Chapter 12 Statistical writeups
12.1 General principles of statistical reporting
- Replicability (provide enough information for someone else to be able to do what you did)
- Interpretability
- When possible, make it so the numbers indicate something meaningful, and make sure the reader knows what those are.
- Link to a good visualization that parallels your statistical design
- Readability (have it structured in a clear way)
- Justification for your design choices
- Redundancy
- Avoid when unnecessary
- Embrace when useful (summarization, takeaways)
12.2 Suggested formula
Description of analysis
I find it useful to make it clear to the reader how you will do your analysis, prior to actually presenting the results.
- Relate your analysis to your original research question/hypotheses.
- What EXACTLY is your response variable? (how are you quantifying it?)
- What are your fixed predictor variables? For each,
- What is the unit of measurement?
- Have they been scaled/modified? Why?
- For categorical factors:
- What are the levels?
- What is the coding scheme?
- What is the reference level for each?
- Describe the analysis principles and model(s) that you will be using
- What kind of model(s) will be using, and why?
- Which software and packages are you using?
- How are you determining significance?
- Which fixed effects will be included in your model? Will you include interactions?
- If using mixed-effects models, which grouping variables/random effects are you including?
Presentation of results
- Descriptive statistics
- Present graphs of your results: think about the clearest way to present these in terms of getting your point across to the reader about the answer to your research question.
- Make sure figures are clear, with all necessary information clearly labeled on the axes and/or in captions.
- Make sure any text in the figure (axis labels, etc.) is big enough to be visible (it should be about as big as the main text!)
- It is good to have graphs that are easily relatable to your statistical models
- Consider the following:
- Summary statistics (appropriate measures of central tendency and/or variance) corresponding to these graphs in tables.
- Confidence intervals, either in the graphs or in the summary tables.
- Give a prose summary of the results, describing what these graphs are showing.
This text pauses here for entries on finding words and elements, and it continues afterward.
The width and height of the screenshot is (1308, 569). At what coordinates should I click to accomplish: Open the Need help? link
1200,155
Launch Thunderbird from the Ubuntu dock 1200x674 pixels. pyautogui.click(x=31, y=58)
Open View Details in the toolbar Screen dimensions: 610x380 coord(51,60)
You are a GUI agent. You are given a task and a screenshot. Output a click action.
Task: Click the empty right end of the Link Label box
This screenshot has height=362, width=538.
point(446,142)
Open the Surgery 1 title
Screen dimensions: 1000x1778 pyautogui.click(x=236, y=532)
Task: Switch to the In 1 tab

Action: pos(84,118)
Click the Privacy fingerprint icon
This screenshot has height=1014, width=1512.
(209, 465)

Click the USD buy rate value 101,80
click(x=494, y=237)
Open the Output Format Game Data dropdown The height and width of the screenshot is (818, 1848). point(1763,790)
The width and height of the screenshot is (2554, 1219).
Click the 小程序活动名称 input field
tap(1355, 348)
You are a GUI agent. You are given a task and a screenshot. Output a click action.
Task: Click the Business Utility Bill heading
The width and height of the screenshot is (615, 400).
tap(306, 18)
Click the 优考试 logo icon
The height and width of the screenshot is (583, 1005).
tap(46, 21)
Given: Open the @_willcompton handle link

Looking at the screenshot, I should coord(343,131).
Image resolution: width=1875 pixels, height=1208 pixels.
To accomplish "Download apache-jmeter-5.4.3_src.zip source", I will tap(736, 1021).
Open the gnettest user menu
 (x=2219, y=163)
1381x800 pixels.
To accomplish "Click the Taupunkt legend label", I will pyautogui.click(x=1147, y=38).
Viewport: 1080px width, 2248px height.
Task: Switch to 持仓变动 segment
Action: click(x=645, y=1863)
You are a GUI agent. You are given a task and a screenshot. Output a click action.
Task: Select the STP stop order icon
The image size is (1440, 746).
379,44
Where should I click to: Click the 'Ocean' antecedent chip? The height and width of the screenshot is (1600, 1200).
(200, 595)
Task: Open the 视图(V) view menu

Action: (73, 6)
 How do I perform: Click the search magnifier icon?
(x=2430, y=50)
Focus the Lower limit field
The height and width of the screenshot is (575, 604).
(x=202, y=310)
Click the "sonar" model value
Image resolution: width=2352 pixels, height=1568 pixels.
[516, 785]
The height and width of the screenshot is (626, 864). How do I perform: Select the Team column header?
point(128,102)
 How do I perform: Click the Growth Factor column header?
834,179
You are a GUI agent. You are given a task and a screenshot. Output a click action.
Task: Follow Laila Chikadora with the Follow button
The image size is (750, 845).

You will not be talking about significance at this point, just pointing the reader to overall patterns.
- Present graphs of your results: think about the clearest way to present these in terms of getting your point across to the reader about the answer to your research question.
- Inferential statistics
- Present the output of your statistical models
- Remind the reader of the model structure
- Present the relevant numbers
- beta-coefficients, standard error, t- or z-scores, p-values
- I think it’s clearest to present the full output of the model in a table, but you can also put the numbers within the prose.
- Give a prose description of the statistical results
- Be systematic: Describe and interpret each relevant part of the output in a logical way
- Walk the reader through an interpretation of the estimates (tell them what it means in relation to your actual research question)
- Give a concrete measure of the magnitude of the effect
- In regression models, this will usually be the estimate/beta-coefficient
- For logistic regression, you will need to convert log odds to probability
- Present the output of your statistical models
- Takeaway
- After going through the results, end with a summary of the important takeaways, relating them to your research questions.
12.3 General principles of statistical design
There are many degrees of researcher freedom in how to build a model, and little consensus on the “right” way to do so. However, there are a few things that are uncontroversially good to do:
- Design high-powered studies with precise predictions (when possible); be very cautious about giving a general interpretation for exploratory/post-hoc tests.
- Replicate.
- Make data and analyses public when possible.
Winter (2019) provides a great discussion in his final chapter.
References
Winter, Bodo. 2019. Statistics for Linguists: An Introduction Using R. Routledge.